* [What is asked]: Copy each of the records below character for character, changing nothing.

* [Record extracts]:
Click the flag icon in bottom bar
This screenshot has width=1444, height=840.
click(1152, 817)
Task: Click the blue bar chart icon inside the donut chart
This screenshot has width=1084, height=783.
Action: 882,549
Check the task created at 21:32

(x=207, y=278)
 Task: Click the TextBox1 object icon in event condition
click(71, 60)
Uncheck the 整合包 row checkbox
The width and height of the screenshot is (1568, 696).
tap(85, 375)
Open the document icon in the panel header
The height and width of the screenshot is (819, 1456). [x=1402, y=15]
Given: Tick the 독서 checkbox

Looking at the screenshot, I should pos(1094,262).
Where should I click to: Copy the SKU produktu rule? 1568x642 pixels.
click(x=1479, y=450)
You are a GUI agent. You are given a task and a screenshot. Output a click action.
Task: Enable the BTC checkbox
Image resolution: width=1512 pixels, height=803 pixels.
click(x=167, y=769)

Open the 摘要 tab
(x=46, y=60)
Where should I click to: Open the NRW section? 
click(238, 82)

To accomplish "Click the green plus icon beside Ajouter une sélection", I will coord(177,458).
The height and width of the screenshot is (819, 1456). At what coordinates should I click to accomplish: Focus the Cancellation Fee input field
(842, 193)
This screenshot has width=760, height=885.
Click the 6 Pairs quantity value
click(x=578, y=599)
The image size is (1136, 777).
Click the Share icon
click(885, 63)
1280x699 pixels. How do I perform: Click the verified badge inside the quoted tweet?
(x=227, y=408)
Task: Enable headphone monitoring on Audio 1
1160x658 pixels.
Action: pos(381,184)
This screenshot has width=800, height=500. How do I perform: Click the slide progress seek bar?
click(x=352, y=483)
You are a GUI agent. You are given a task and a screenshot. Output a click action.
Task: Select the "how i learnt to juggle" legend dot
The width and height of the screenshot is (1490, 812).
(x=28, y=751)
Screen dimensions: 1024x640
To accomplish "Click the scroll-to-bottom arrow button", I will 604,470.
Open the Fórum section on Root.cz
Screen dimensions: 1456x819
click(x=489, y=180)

* [Task solution]:
Click the flag icon in bottom bar
This screenshot has width=1444, height=840.
click(1152, 817)
Task: Click the blue bar chart icon inside the donut chart
This screenshot has width=1084, height=783.
Action: 882,549
Check the task created at 21:32

(x=207, y=278)
 Task: Click the TextBox1 object icon in event condition
click(71, 60)
Uncheck the 整合包 row checkbox
The width and height of the screenshot is (1568, 696).
tap(85, 375)
Open the document icon in the panel header
The height and width of the screenshot is (819, 1456). [x=1402, y=15]
Given: Tick the 독서 checkbox

Looking at the screenshot, I should pos(1094,262).
Where should I click to: Copy the SKU produktu rule? 1568x642 pixels.
click(x=1479, y=450)
You are a GUI agent. You are given a task and a screenshot. Output a click action.
Task: Enable the BTC checkbox
Image resolution: width=1512 pixels, height=803 pixels.
click(x=167, y=769)

Open the 摘要 tab
(x=46, y=60)
Where should I click to: Open the NRW section? 
click(238, 82)

To accomplish "Click the green plus icon beside Ajouter une sélection", I will coord(177,458).
The height and width of the screenshot is (819, 1456). At what coordinates should I click to accomplish: Focus the Cancellation Fee input field
(842, 193)
This screenshot has width=760, height=885.
Click the 6 Pairs quantity value
click(x=578, y=599)
The image size is (1136, 777).
Click the Share icon
click(885, 63)
1280x699 pixels. How do I perform: Click the verified badge inside the quoted tweet?
(x=227, y=408)
Task: Enable headphone monitoring on Audio 1
1160x658 pixels.
Action: pos(381,184)
This screenshot has width=800, height=500. How do I perform: Click the slide progress seek bar?
click(x=352, y=483)
You are a GUI agent. You are given a task and a screenshot. Output a click action.
Task: Select the "how i learnt to juggle" legend dot
The width and height of the screenshot is (1490, 812).
(x=28, y=751)
Screen dimensions: 1024x640
To accomplish "Click the scroll-to-bottom arrow button", I will 604,470.
Open the Fórum section on Root.cz
Screen dimensions: 1456x819
click(x=489, y=180)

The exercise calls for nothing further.